I think you mean reducing the number of thread *sets*, not threads,
would simplify the architecture.

> +Also, even with this big number of threads masterd suffers from quite a
> +few scalability issues:
> +
> +- Since the 16 client worker threads handle one connection each, it's
> +  very easy to exaust them, by just connecting to masterd 16 times.
> +  While we could perhaps make those pools resizable, increasing the
> +  number of threads won't help with lock contention.
> +- Some luxi operations (in particular REQ_WAIT_FOR_JOB_CHANGE) make the
> +  relevant client thread block on its job for a relatively long time.
> +  This makes it easier to finish the 16 client threads.

s/finish/exhaust/

> +- The luxi lock is quite heavily contended, and certain easily

Hmm, what luxi lock?

> +  reproducible worklogs show that's it's very easy to put masterd in
> +  trouble: for example running ~15 background instance reinstall jobs,
> +  results in a master daemon that, even without having finished the
> +  client worker threads, can't answer simple job list requests, or
> +  submit more jobs.

I'd like to understand better how this happens.
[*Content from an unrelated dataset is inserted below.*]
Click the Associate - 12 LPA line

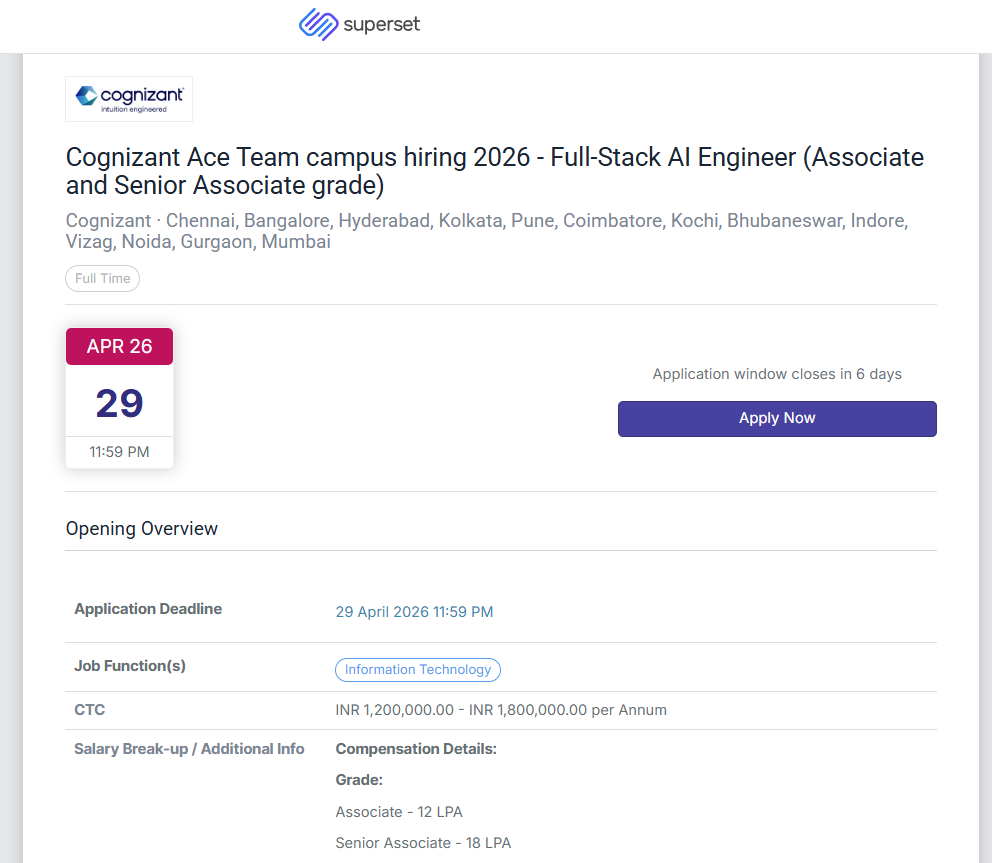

Do you have more info?

> +Proposed changes
> +++++++++++++++++
> +
> +In order to fix the above issues, for Ganeti 2.2, we propose the
> +following core changes:
> +
> +- The main thread of masterd is moved to asyncore (so it can share the
> +  mainloop code with all other ganeti daemons) and handles all client
> +  connections.
> +- The REQ_WAIT_FOR_JOB_CHANGE luxi request is changed to be
> +  subscription-based, so that the executing thread doesn't have to be
> +  hogged while changes arrive.

What do you mean "subscription-based"?

> +- The job queue lock is reviewed to decrease its contention, making the
> +  job queue more interactive.
> +
> +With these changes it should be possible to interact with the master
> +daemon even when it's under heavy load, and it will also be simpler to
> +add core functionality such as: asynchronous rpc client, internal timers
> +to avoid master client timeouts (luxi level keepalives).
> +
> +Only the first two changes should be enough to reduce the size of the
> +client worker pool from 16 to ~4/5 threads maximum (although the perfect
> +number needs to be tested in practice) and if the rpc client can be
> +moved to be asynchronous as well, masterd should become a lot smaller in
> +number of threads, and thus also easier to understand, debug, and scale.

Hmm… What gain is there in reducing this number?